Metinde "Bu öğrenci dirilişten" ile başlayıp "tapındı (Yuhanna 20:28)." ile biten bölümü olduğu gibi yinele.

◆ Metin

^^^^^^^^

Sonsuz Yaşam Veriyor:


“Koyunlarım sesimi işitirler. Ben onları tanırım, onlar da beni izlerler. Ben onlara sonsuz yaşam veririm. Hiçbir zaman mahvolmayacaklar” (Yuhanna 10:27:28).


Baba’ya Denk:


“Ben ve Baba biriz” (Yuhanna 10:30). “...Beni görmüş olan Baba’yı görmüştür... Bana iman edin, ben Baba’dayım. Baba da bendedir. Hiç değilse bu işlerden dolayı iman edin” (Yuhanna 14:8-11).


Kendisine Secde ve İbadet Edilmesini Kabul Ediyor:


Mesih’in, kendisine yapılan tapınma ve secdeleri kabul ettiğine şüphe yoktur. Halbuki, yaratılmışın bunu yapması caiz değildir.


Anadan doğma kör adamla arasında geçen şu konuşmayı dinleyelim: “İsa, ... ‘Sen İnsanoğlu’na iman ediyor musun?’ diye sordu. Adam şu cevabı verdi: ‘Efendim, O kimdir? Söyle de, kendisine iman edeyim.’ İsa, ‘O’nu gördün. Şimdi seninle konuşan O’dur’ dedi. Adam, ‘Rab, iman ediyorum’ diyerek İsa’ya tapındı ” (Yuhanna 9:35-38).


c) Öğrencilerin Tanıklıkları:


O’nun yüceliğini gözleriyle gören öğrencilerin tanıklıkları en ufak bir şüpheye yer vermeyecek kadar açık ve kesindir. Örnek olarak, yalnızca üçünü aktarıyoruz.


Tomas:


Bu öğrenci dirilişten sonra elindeki çivi izlerine dokunup mızrak ile delinmiş böğrüne elini koyunca, “Rab’bim, Tanrım”diyerek tapındı (Yuhanna 20:28).


Yuhanna:


“...Biz Gerçek Olan’dayız, O’nun Oğlu İsa Mesih’teyiz. Kendisi Gerçek Tanrı ve Sonsuz yaşamdır” (1. Yuhanna 5:20).

^^^^^^^^

◆ Veriler
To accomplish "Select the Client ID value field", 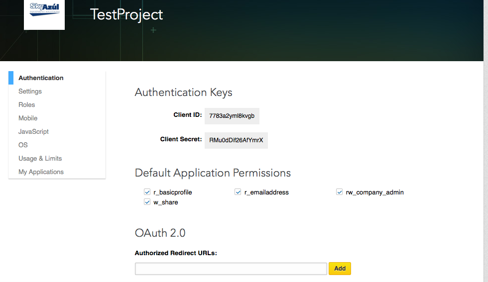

^^^^^^^^

◆ Alıştırma çıktısı
Bu öğrenci dirilişten sonra elindeki çivi izlerine dokunup mızrak ile delinmiş böğrüne elini koyunca, “Rab’bim, Tanrım”diyerek tapındı (Yuhanna 20:28).